The wait-and-see attitude of the City
Despite these threats, London financiers have chose to wait to see more clearly in the negotiations. "We are witnessing a kind of race to slow the banks, says Stéphane Giordano, president of the French Association of Financial Markets. Nobody wants to be the first to make announcements. And even when there are statements, the teams actually have no information about actual transfers.
The exodus that some predicted did not take place. Not yet, at least. But, at the foot of the wall, they will not necessarily have the choice, especially since the recent resignations in the UK government further reduce the chances of finding an agreement on a "soft Brexit" in time.
Last month, Christine Lagarde invited the European authorities to be ready. "It is crucial to ensure that everything is ready in terms of regulation and supervision for the massive influx of financial companies that will eventually move from where they are now to continental Europe, and Ireland, "said the director of the International Monetary Fund. For its part, the Bank of England estimates that 10,000 jobs in financial services could be relocated on the first day of Brexit.
But where will they go? No European financial center really stands out for the moment. The distribution should be between different capitals, depending on the specificities of each. Amsterdam will host alternative bursaries seeking a location in continental Europe, such as Turquoise and CBOE and remains the homeland of choice for high frequency traders. Luxembourg and Dublin have registered asset management companies. The banks that have begun to move have chosen Frankfurt a lot to install their head structure for continental Europe.
Paris more and more attractive
Paris is far from being outdone. "Several banks have established their administrative entity in Frankfurt or Amsterdam, but are expanding their operational activities in France," said Arnaud de Bresson, General Manager of Paris Europlace. Paris is in front of Frankfurt in relocated job ads. "
The movement took a little longer to take. But the election of Emmanuel Macron has reassured, as the strengthening of reforms by the government. Especially on the fiscal side. In addition to bankers, France is increasingly attracting asset managers. The latest, the giant BlackRock would thus intend to install in Paris the management of its alternative funds for Europe.
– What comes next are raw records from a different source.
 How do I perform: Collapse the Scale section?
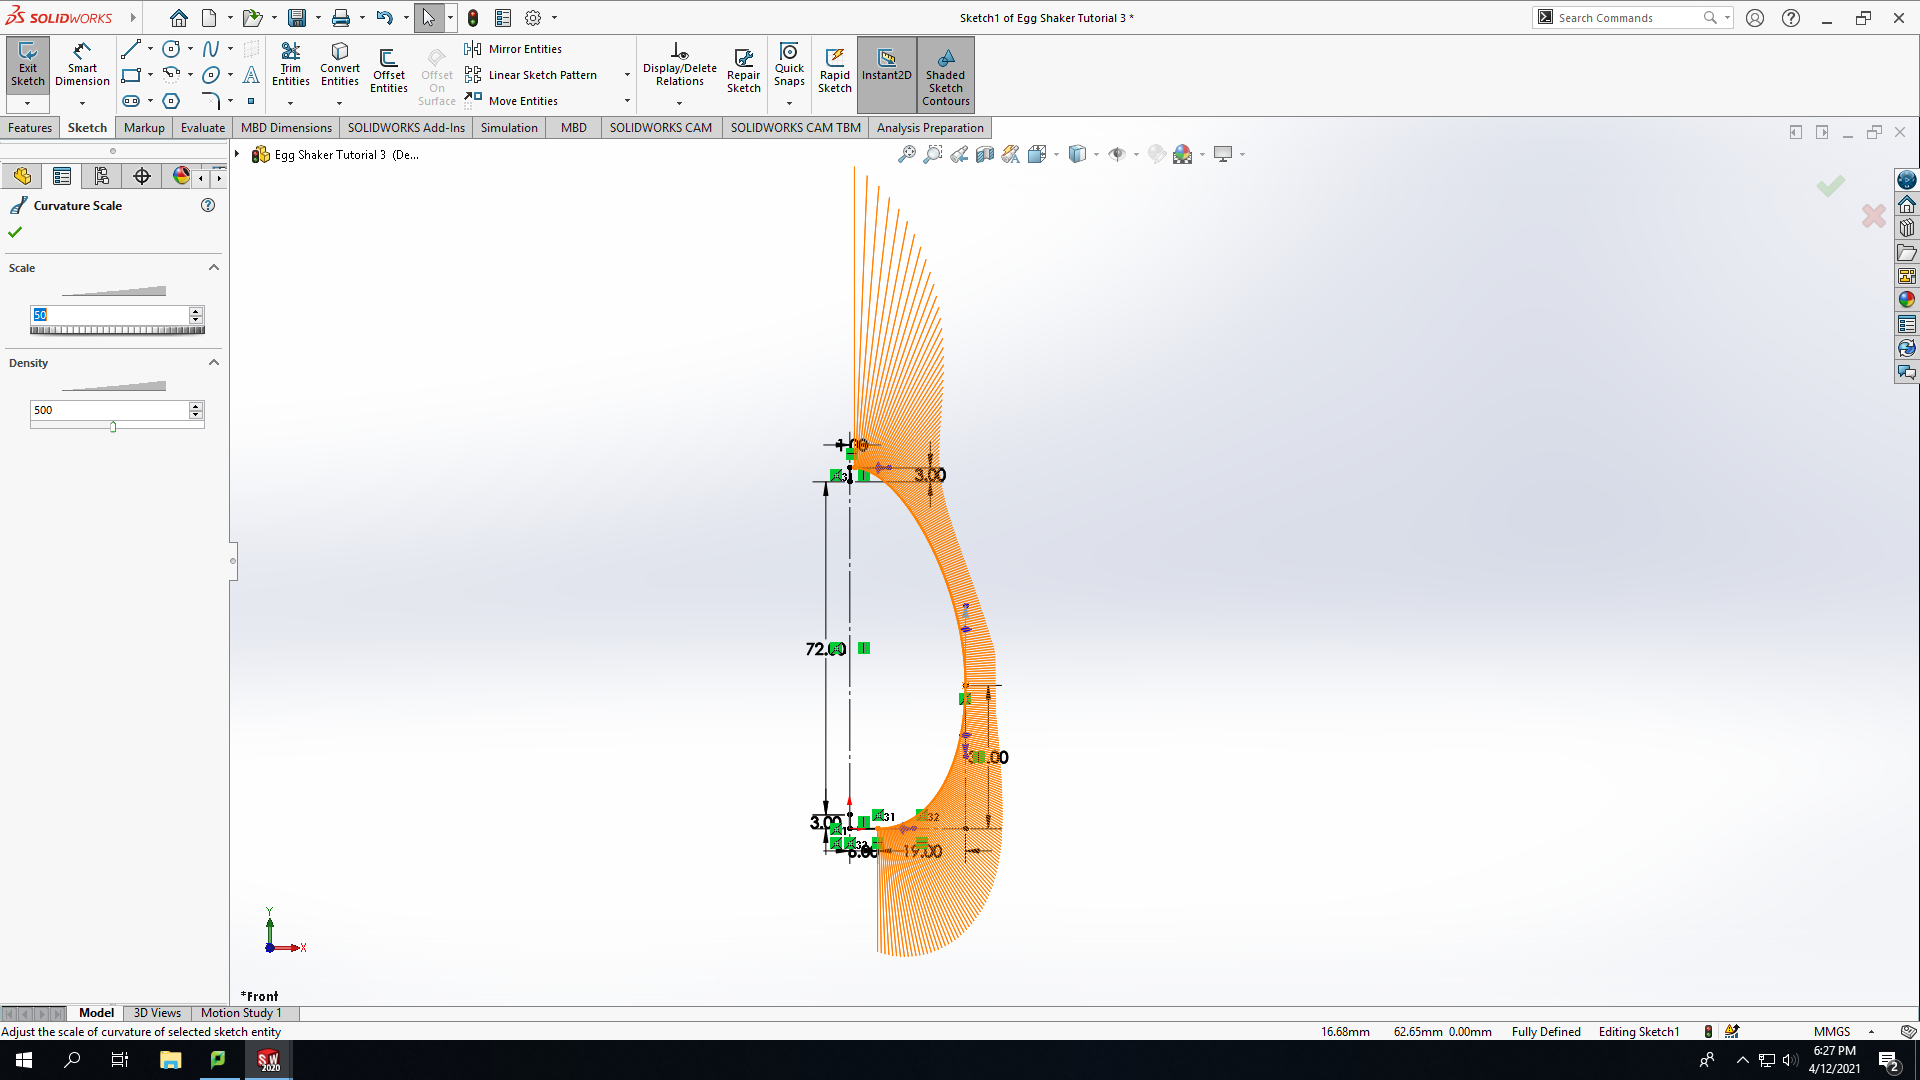coord(213,268)
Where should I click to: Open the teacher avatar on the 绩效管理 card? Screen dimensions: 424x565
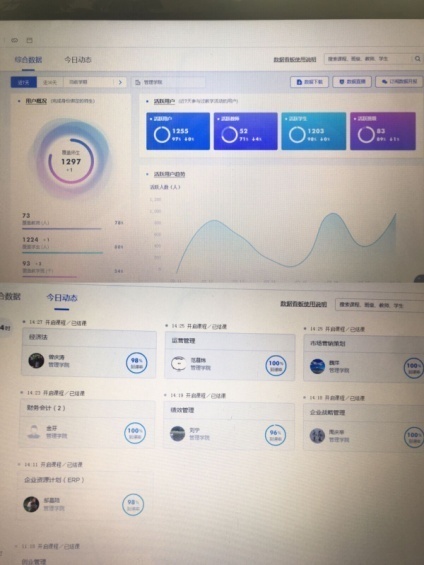(178, 433)
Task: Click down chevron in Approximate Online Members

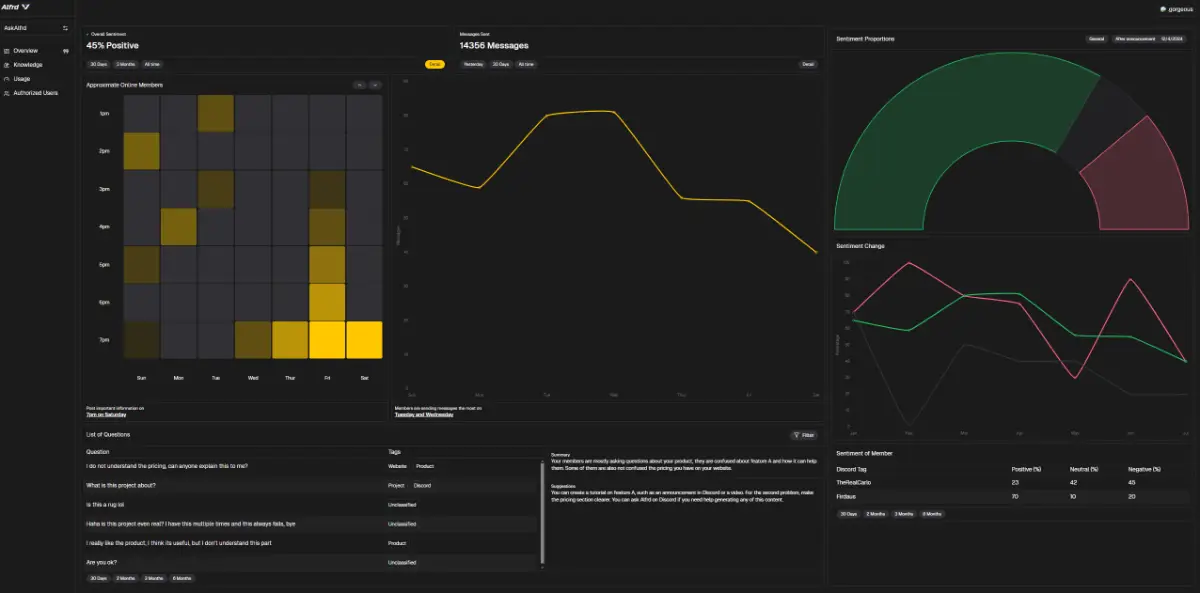Action: coord(375,85)
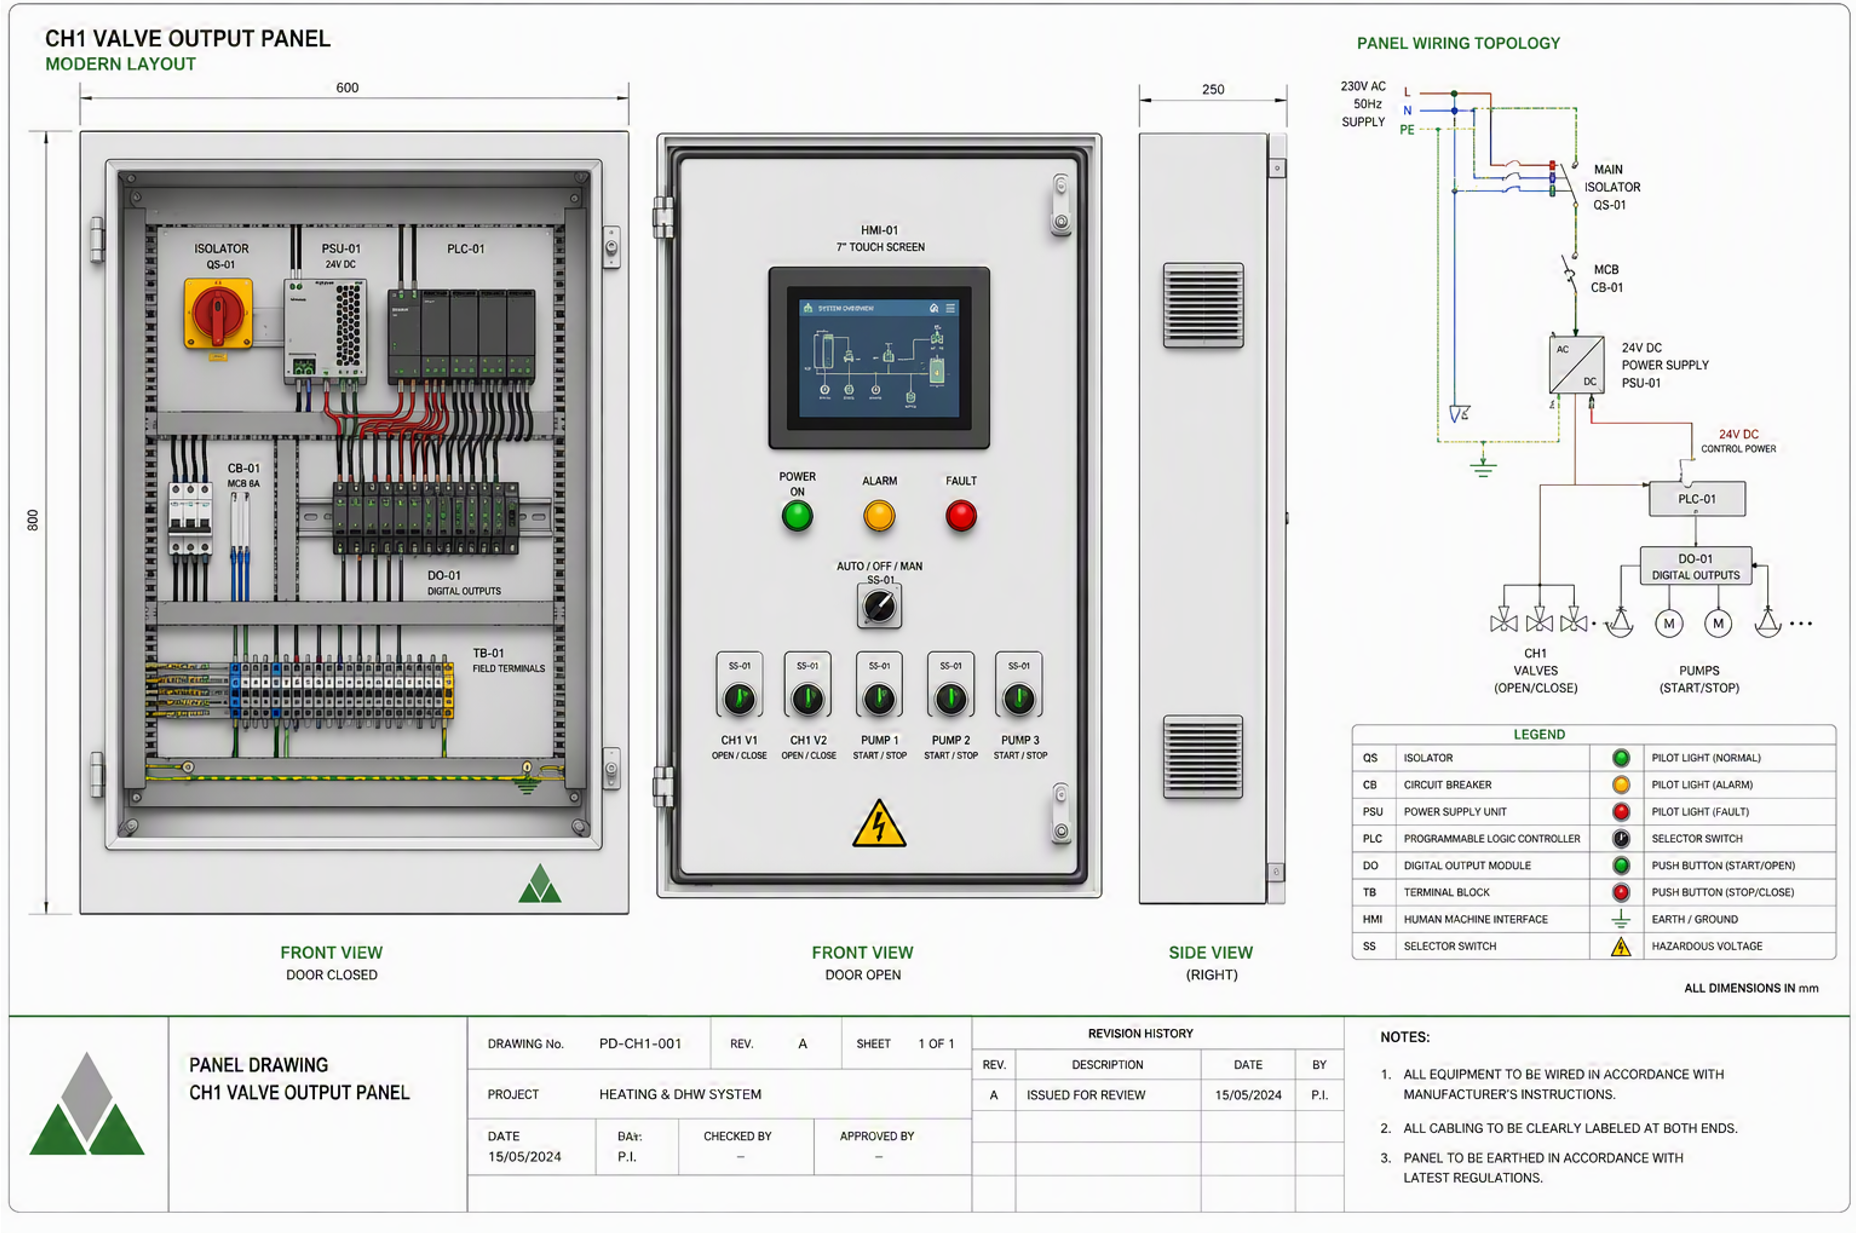Click the drawing number PD-CH1-001 field
Viewport: 1856px width, 1233px height.
(x=640, y=1043)
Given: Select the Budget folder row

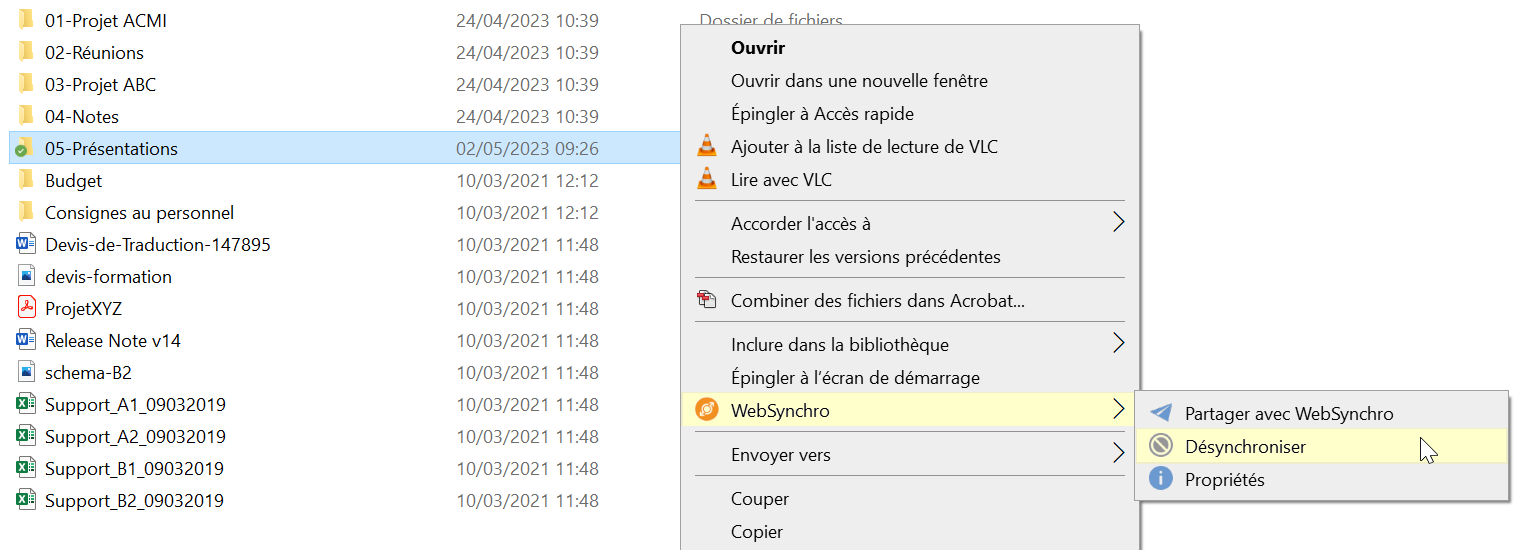Looking at the screenshot, I should coord(345,180).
Another testimony to the attractiveness of the Place de Paris, the choice of the City of Light rather than Frankfurt or Dublin to host the European Banking Authority is a strong signal. "The market associations are strengthening their presence," says Arnaud de Bresson. This is particularly the case of the AFME, one of the main European financial lobbies, or the International Association of Capital Markets (ICMA). For its part, the Isda, which is the authority on derivatives, has chosen French law for its new framework contract.
Paris undoubtedly has the wind in its sails, but efforts are still needed. The speeches of the Prime Minister, Edouard Philippe, and Bruno Le Maire in the framework of the Paris Europlace Forum will be particularly expected.